SomeNamespace :: someFreeFunction(); //未定义!
return 0;所以我的问题是上面的定义SomeClass :: someMemberFunction()的方式。法律,在规范中提到这里?如果合法,是否明智?它一定削减杂乱! :)
非常感谢:)
解决方案成员函数,编译器意识到它是一个必须属于以前声明的类的成员函数,所以它看起来像在标准9.3.5节中规定的类:
如果成员函数的定义在词法上超出了类
定义,那么成员函数名应该由其类
限定,使用::运算符。 [注意:在成员函数
定义中使用的名称(即在参数声明子句中包括
的默认参数(8.3.6),或在成员函数体中使用,
a构造函数(12.1),在mem初始化表达式
(12.6.2)中)如3.4所述。 ] [示例:
struct X {
typedef int T;
static T count;
void f(T);
};
void X :: f(T t = count){}
类 X
的成员函数 f
在全局范围中定义;
符号 X :: f
指定函数 f
是类 X
和
在 X
的范围内。在函数定义中,参数
T
指的是类中声明的typedef成员 T
c $ c> X
,
默认参数计数指的是在 X
中声明的静态数据成员计数
。 ]
基本上,你所做的是很好的。但是,当使用嵌套命名空间或具有长名称(或两者)的命名空间时,还有另一种(最好的)减少混乱的方法 - 定义别名:
namespace short_name = averylong :: nested :: namespacename;
I sometimes declare classes in nested namespaces and when it comes to defining their member functions, I prefer not to have to qualify each one with these nested namespace names, especially if they are long-ish.

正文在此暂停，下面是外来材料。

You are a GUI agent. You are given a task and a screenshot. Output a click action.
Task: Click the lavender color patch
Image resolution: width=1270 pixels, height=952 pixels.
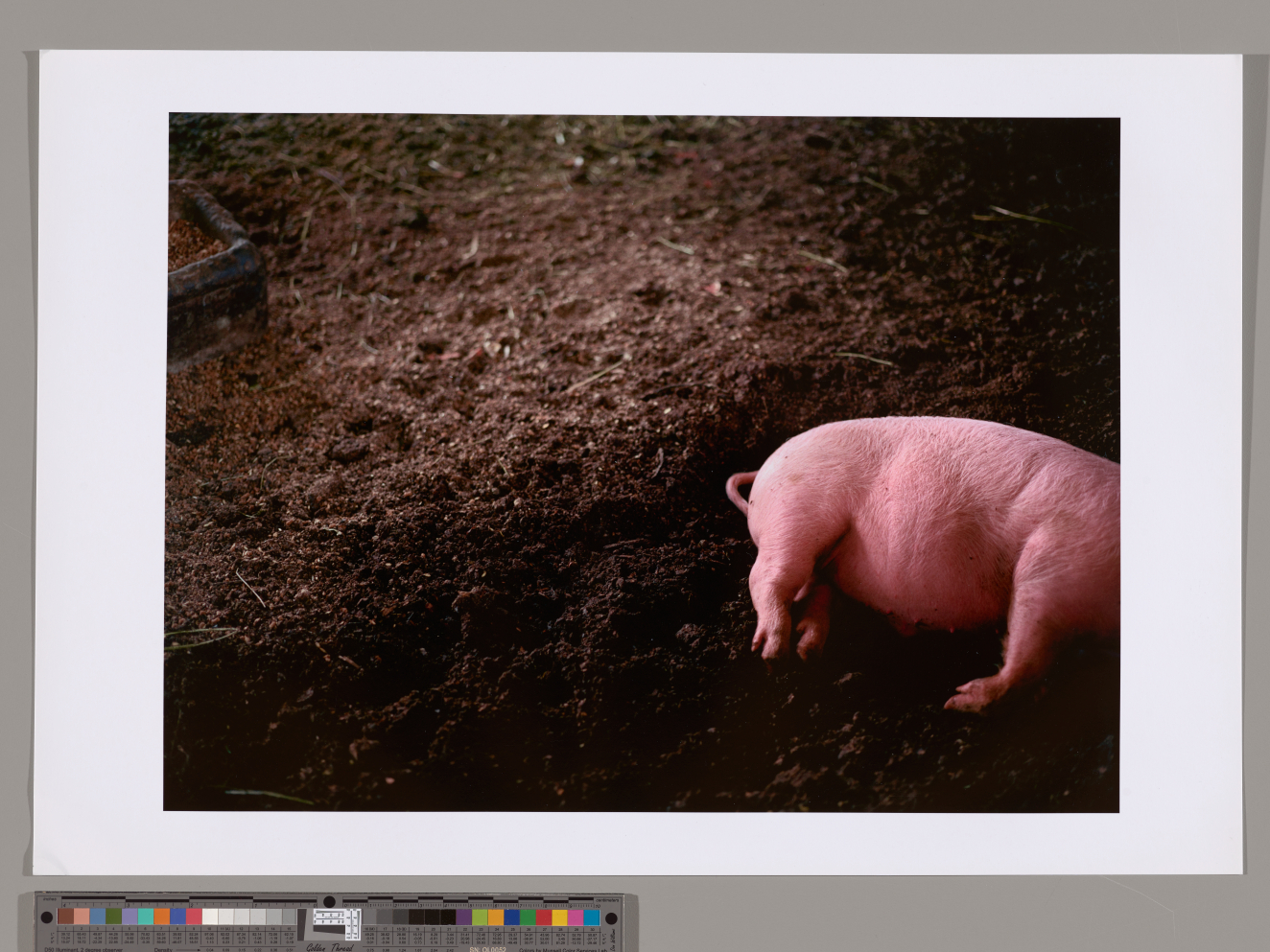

Adding "using namespace " (or, for more precise targetting, "using ::SomeClass") before I define the member functions seems to obviate the need to qualify each definition, but I can't find anywhere in the spec that guarantees this, and I'm worried that it might be a behaviour that only works with GCC. I note that there doesn't appear to be a similar mechanism for skipping the need to add the qualifiers when defining free functions(?).
As an example of what I mean:
Header:
// example.h
namespace SomeNamespace
{
class SomeClass
{
public:
void someMemberFunction();
};
void someFreeFunction();
};
Implementation:
// example.cpp
#include "example.h"
using namespace SomeNamespace;
void SomeClass::someMemberFunction()
{
// OK: seems to define SomeNamespace::SomeClass::someMemberFunction(),
// even though we didn't qualify it with SomeNamespace::
}
void someFreeFunction()
{
// Not what we wanted; declares and defines ::someFreeFunction(), not
// SomeNamespace::someFreeFunction() (quite understandably)
}
int main()
{
SomeClass a;
a.someMemberFunction(); // Ok; it is defined above.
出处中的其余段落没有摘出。